Jan_Forecast <- Model_B$coefficients["(Intercept)"] + Model_B$coefficients["trend"]*85
Feb_Forecast <- Model_B$coefficients["(Intercept)"] + Model_B$coefficients["trend"]*86 + Model_B$coefficients["season2"]
exp(Jan_Forecast)
## (Intercept)
## 12601.02
exp(Feb_Forecast)
## (Intercept)
## 17062.99
The forecasts for January and February 2002 sales are $12,601.02 and $17,062.99, respectively.
Model_A_Forecast <- forecast(Model_A, h=validLen_SS)

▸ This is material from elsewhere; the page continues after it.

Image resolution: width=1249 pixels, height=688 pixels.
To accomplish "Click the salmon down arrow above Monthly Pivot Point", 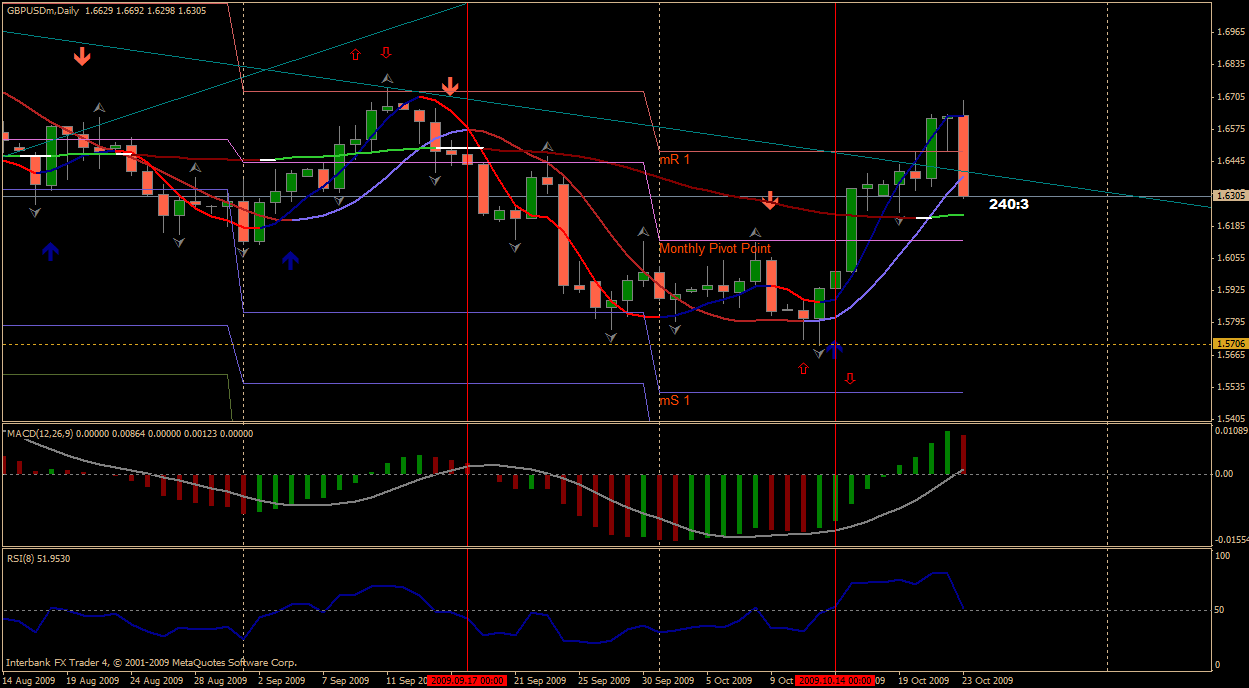I will 769,200.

accuracy(Model_A_Forecast$mean, Souv_Valid)
## ME RMSE MAE MPE MAPE ACF1 Theil's U
## Test set 8251.513 17451.55 10055.28 10.53397 26.66568 0.3206228 0.9075924
The MAPE for Model A is 26.66.
Model_B_Forecast <- forecast(Model_B, h=validLen_SS)
accuracy((exp(Model_B_Forecast$mean)), Souv_Valid)
## ME RMSE MAE MPE MAPE ACF1 Theil's U
## Test set 4824.494 7101.444 5191.669 12.35943 15.5191 0.4245018 0.4610253
The MAPEfor Model B is 15.52.
plot(c(1995,2002), c(0,120000), type="n", xlab="Year", ylab="Souvenir Sales", bty="l", xaxt="n", yaxt="n")
lines(Souv_ts, bty="l", lwd = 2)
axis(1, at=seq(1995,2002,2), labels=format(seq(1995,2002,2)))
axis(2, at=seq(0,120000, 20000), labels=format(seq(0,120000,20000)), las=2)
abline(v=2001)
arrows(1995, 120000, 2001, 120000, code=3, length=0.1)
text(1998, 115000, "Training")
abline(v=2002)
arrows(2001, 120000, 2002, 120000, code=3, length=0.1)
text(2001.5, 115000, "Validation")
lines(Model_A_Forecast$fitted, col="blue")
lines(Model_A_Forecast$mean, col="blue")
lines(exp(Model_B_Forecast$fitted),col="red")
lines(exp(Model_B_Forecast$mean), col = "red")
legend(1995,110000, c("Souvenir Sales", "Model A", "Model B"), col=c("black", "blue", "red"), bty="n", lwd=c(1,2,2))
A few reasons why Model B is preferable for forecasting include;
The accuracy for predicting the validation set of Model B according to the MAPE value is preferable because it is lower at 15.52% compared to Model A’s MAPE of 26.66%.
Figure 7 shows us that visually Model B has better predictive power than Model A. Simiarly, when we were first deciding on how many predictors should go into the model, the visual wasn’t clear on if a linear trend or an exponential trend was present, after analysis we can see that the Model B (where exponential trend exists) is the better suited model.
If the goal was to understanding the different components of sales in the souvenir shop between 1995 and 2001, then forecasting would not be necessary. Therefore, all the data would be better used on a combined basis (not breaking into validation and training sets). I would be able to look at the data on a monthly basis with combined information to see how sales changed over months and years. If more data was available for different variables, like day of the week or different categories within the store, like product type (i.e. sunglasses vs. keychains), I would be interested in looking at the sales levels between those categories.